- Under the Big 4 Agenda, Kenya hopes to expand the manufacturing sector’s contribution to GDP from the current 8.7 to 15 per cent.
- The growth of Kenya’s manufacturing sector has been hampered by cheap imports from jurisdictions such as China and India which undercut prices.
As discussed previously on this column, the Government of Kenya has earmarked Kenya’s manufacturing sector as being a crucial growth area that has the potential to propel Kenya into the next stage of her developmental agenda. Under the Big 4 Agenda, Kenya hopes to expand the manufacturing sector’s contribution to GDP from the current 8.7 per cent to 15 per cent. In the interest of achieving this ambitious target, the Government of Kenya has sought to introduce tailor made policy measures that spur growth in the manufacturing sector.

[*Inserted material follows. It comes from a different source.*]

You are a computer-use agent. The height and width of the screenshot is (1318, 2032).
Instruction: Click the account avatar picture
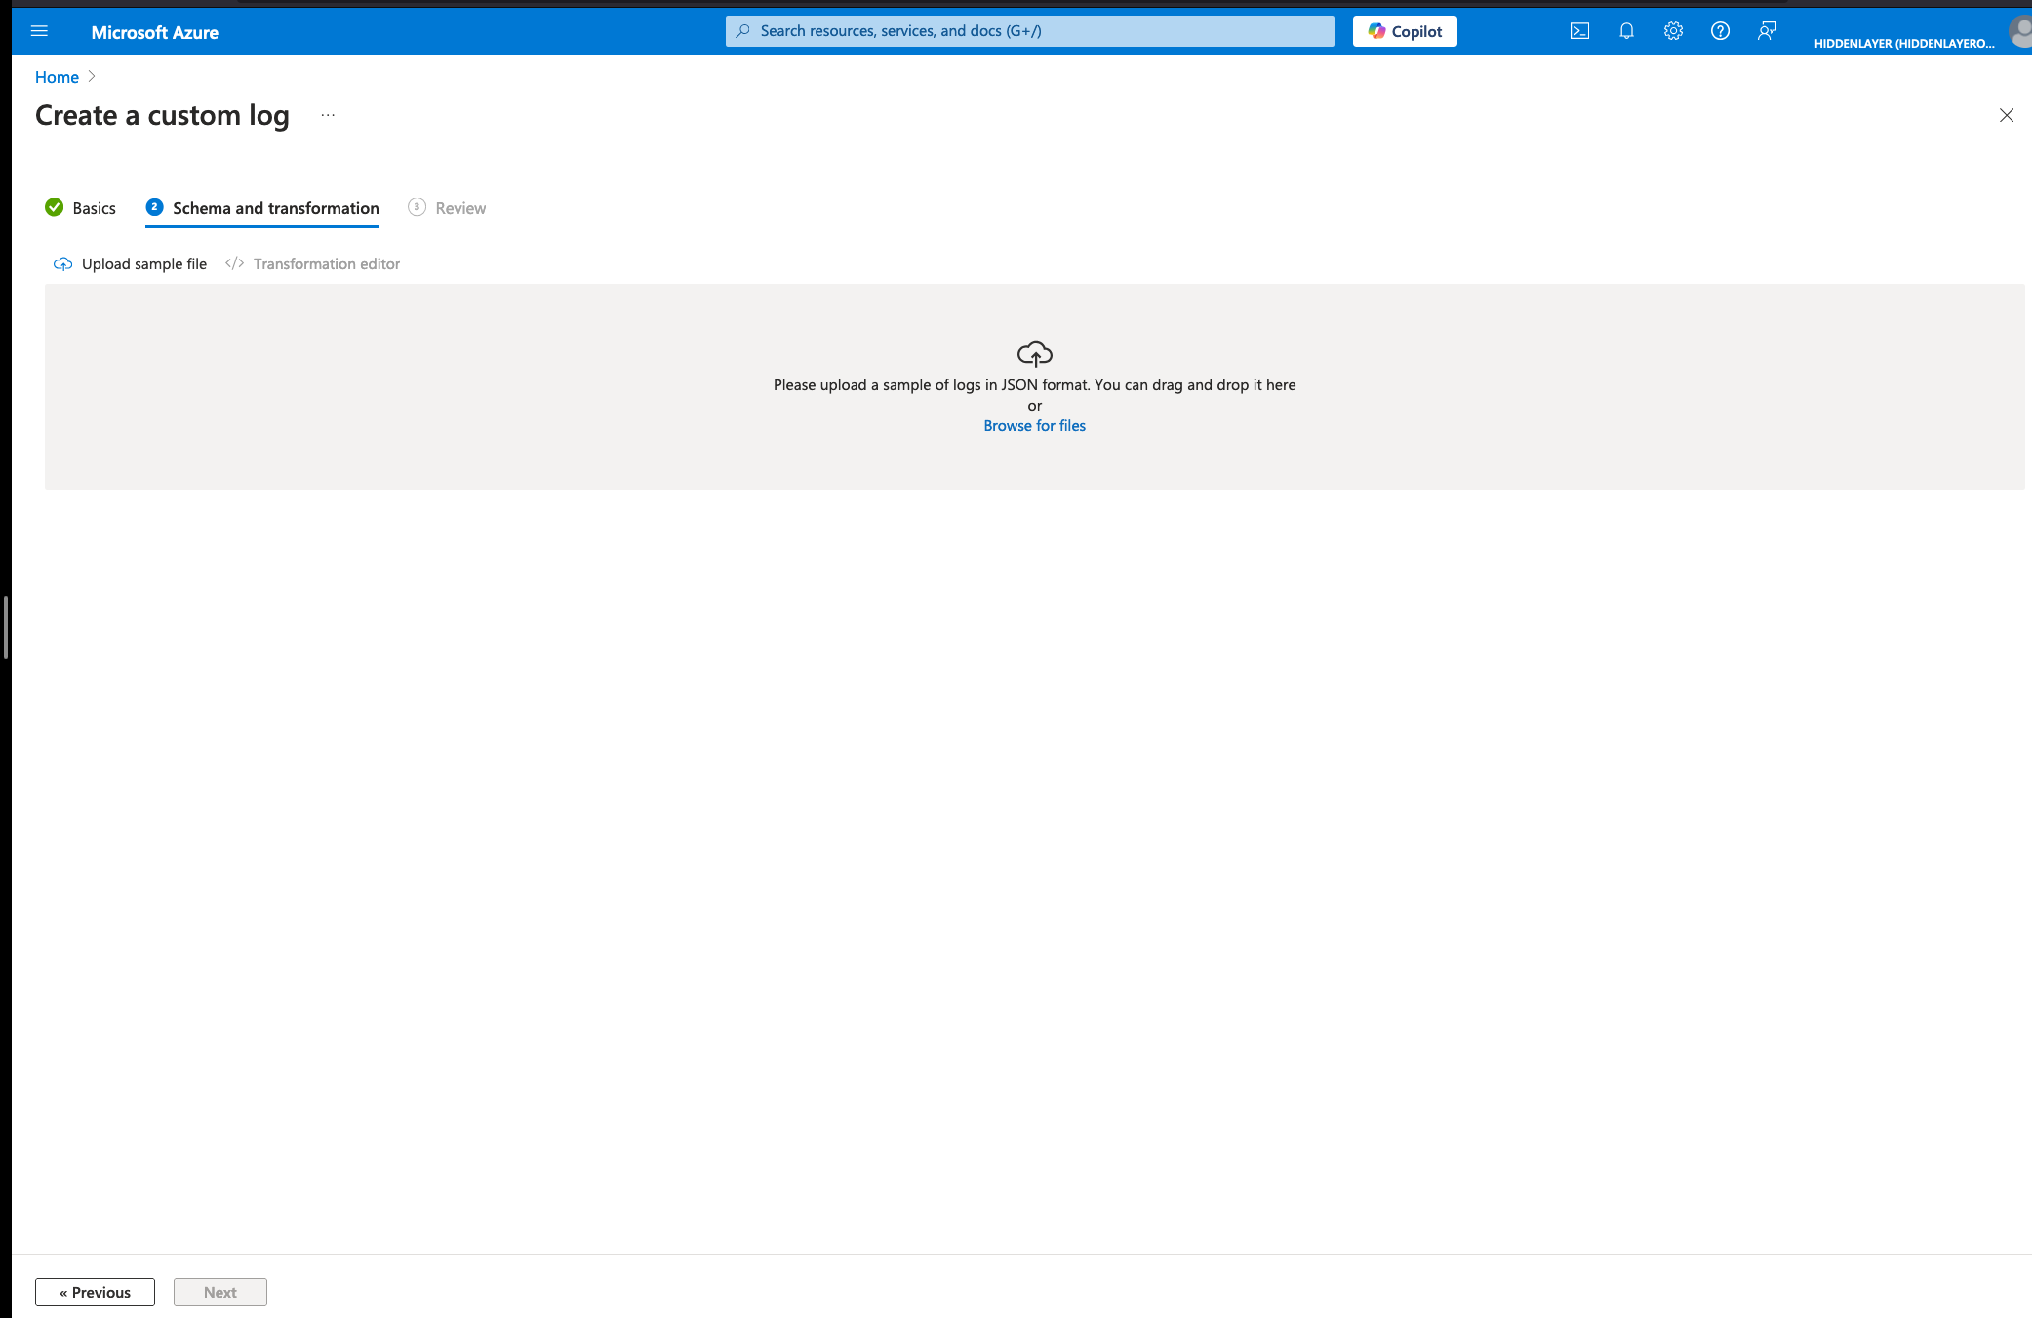click(x=2020, y=31)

Of key interest in relation to the growth strategy employed with respect to Kenya’s manufacturing sector is the sector’s ability to effectively compete in international markets. Traditionally, the growth of Kenya’s manufacturing sector has been hampered by cheap imports from jurisdictions such as China and India which undercut prices set by the domestic manufacturing sector. Historically, high costs of business in Kenya, for instance energy costs and costs of labour, place Kenya at a disadvantage as compared to these jurisdictions.
In the interest of enabling the domestic manufacturing sector effectively compete in international markets, various stakeholders, inclusive of the Kenya Association of Manufacturers (KAM) and the Kenya Private Sector Alliance (KEPSA) have sought to collaborate with the Government of Kenya to develop policy and regulatory solutions that are tailored at reducing the cost of doing business in Kenya. Specific proposals include the reduction of transport and logistics costs, the reduction of energy costs and measures targeted at ensuring liquidity of the domestic manufacturing sector through prompt payment for services rendered to the Government of Kenya.
On the transportation and logistics front, private sector players have proposed the reduction of levies and duties imposed by the Government of Kenya with respect to manufactured goods. Specifically, it has been proposed that taxes and duties levied on the importation of manufacturing inputs, such as Railway Development Levies and Import Declaration Fees, be revised downwards with a view to reduce high overheads faced by players in the manufacturing sector. It is argued that a reduction of fees and levies, such as RDL and IDF, imposed on manufactured goods stands to reduce the cost of doing business in Kenya, with respect to the manufacturing sector, thereby enhancing the competitiveness of locally manufactured products in the international market.
Similarly, with respect to energy costs, the Government of Kenya, together with the relevant stakeholders, have embarked on an ambitious strategy to reduce the energy costs evident in Kenya, both from a fuel perspective as well as electricity costs. Should this exercise be completed successfully, Kenyan manufacturers would benefit from reduced transportation and operational costs thereby enabling effective competition in the international market.
Further, the expansion of Kenya’s Double Taxation Treaty networks, which set the taxation parameters applicable in cross-border transactions, together with the conclusion of bilateral trade agreements, sets to ensure that Kenyan manufacturers access international markets.